The recently passed spending bill includes a cut of more than $1.2 billion for the National Park Service, which would be the largest reduction in the agency's 109-year history. This proposed cut of over 36% to the NPS budget is part of a larger plan to reduce funding for public land agencies by more than a third of their 2024 levels. As a result, the National Parks Conservation Association (NPCA) estimates that the funding for up to 350 national park sites could be effectively ended or transferred to states.
These budget proposals are already having an impact on staffing. Since January, the National Park Service has lost about a quarter of its permanent staff, a drop of more than 4,000 employees. Reports from various sources indicate that the administration's staffing cuts are leading to reduced visitor services, delayed maintenance, and canceled educational programs across the country. These cuts are not just affecting Bent’s Old Fort, but also parks like Yosemite scores of other historic locations and monuments.
At Bent's Old Fort, the ongoing structural issues with the adobe walls require significant and specialized maintenance. The recent temporary closures and the park's proposal to reclassify the reconstructed fort as a "non-historic structure" are part of a complex discussion about its future.
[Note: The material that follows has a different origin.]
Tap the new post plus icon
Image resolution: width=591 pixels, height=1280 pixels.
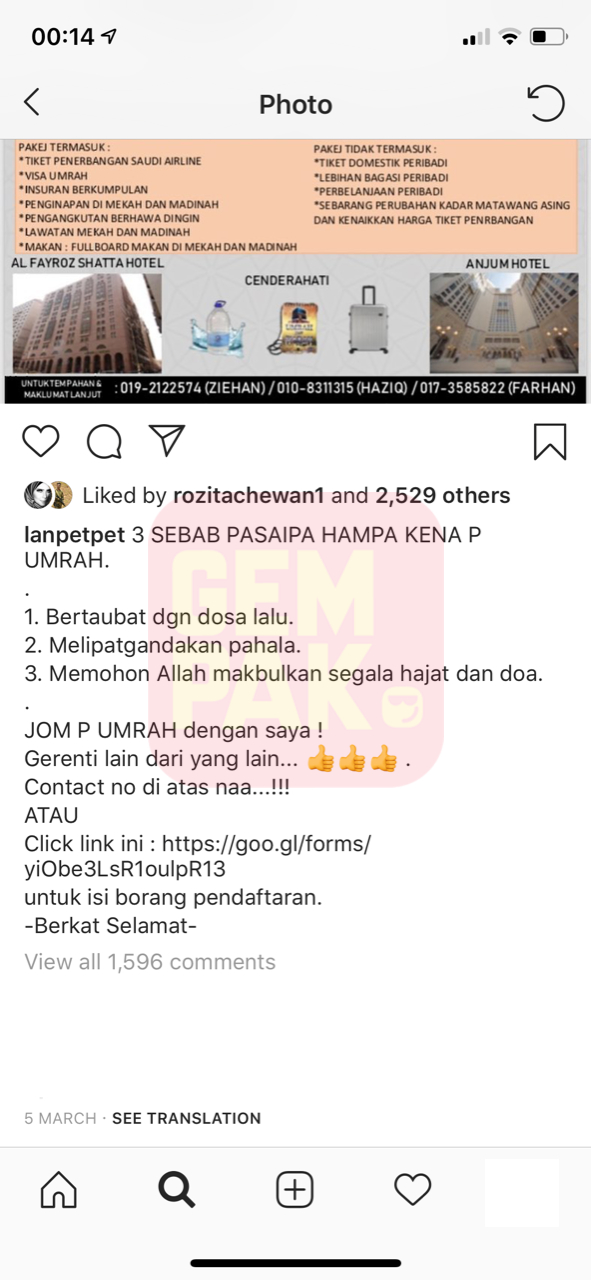tap(295, 1189)
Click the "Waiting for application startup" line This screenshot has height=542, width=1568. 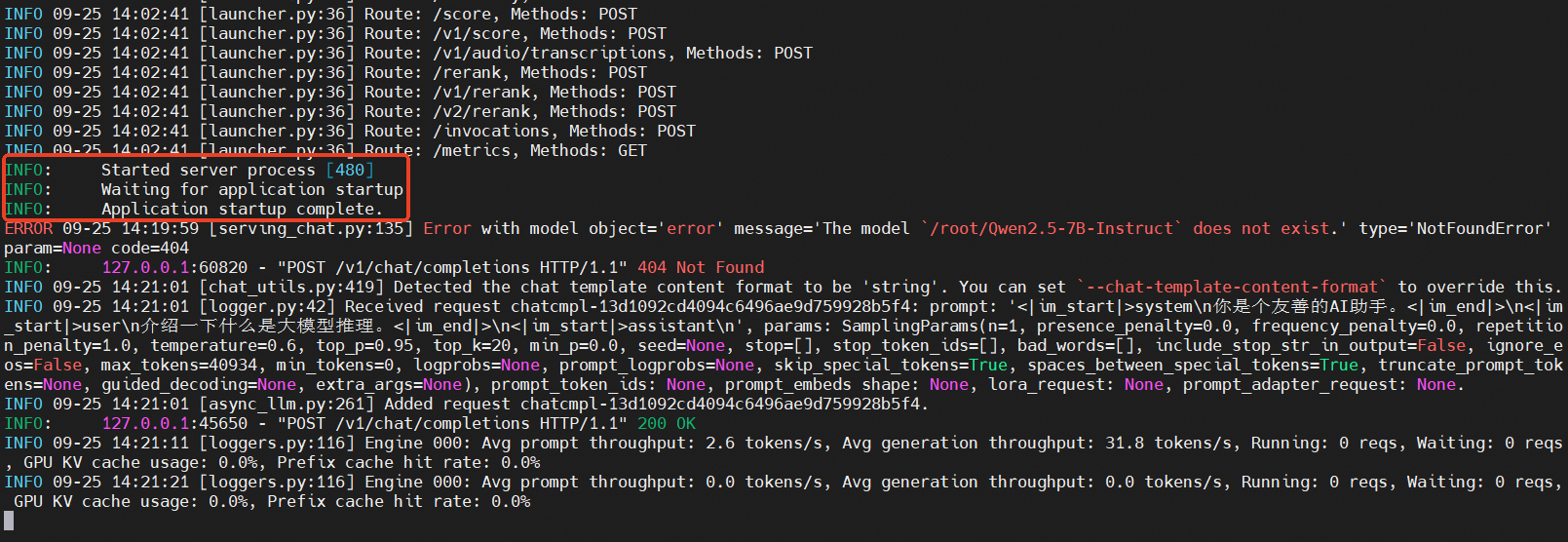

Without funding, the fort faces a grim future.
The NPS has already had to make tough decisions, such as a shift away from certain living history programs and a reduction in livestock, due to a lack of dedicated staff and resources. This nationwide pressure on funding and staffing could further complicate the ability of sites like Bent's Old Fort to address their long-standing maintenance and preservation needs.
Beyond the physical state of the building, the very nature of "living history" at the fort is under scrutiny. Superintendent Leonard has been upfront about the need for change, telling CPR News that living history programs could see changes in how livestock are managed and how the fort’s diverse history is represented. He questioned the past practice of having white Americans portray African-American or Mexican laborers, calling it disrespectful and not inclusive.
Leonard emphasized, "as a national park, Bent's Old Fort has an obligation to tell the story of this place to all Americans" (CPR News). He believes the large, costly events of the past are not sustainable and that a shift to "smaller things more often" would be better. He's also been clear that the concept of living history won't disappear, telling CPR News, "There should always be more than one tool in the toolbox, and living history will always be a part of what Bent's Old Fort does." It's a recognition that the story of this place is more than just one perspective. Leonard is now facing criticism from the administration over those remarks.
The history of Bent's Old Fort has not been a simple, linear narrative. It is a story of ambition, diplomacy, and the clash of cultures on a dangerous frontier. It is a story of a place that was built, destroyed, and then rebuilt, only to face new threats from within and without. The original fort was a temporary miracle of peace and profit in a time of great change, and its legacy is a place where we still grapple with how to honor and represent that complex history.
In both its original form and its modern reconstruction, Bent's Old Fort remains what it was always meant to be: a crossroads of history, culture, and, even a little bit of danger.
We have an event next Saturday at the Manzanar War Relocation Center. I hope every park and monument gets some love.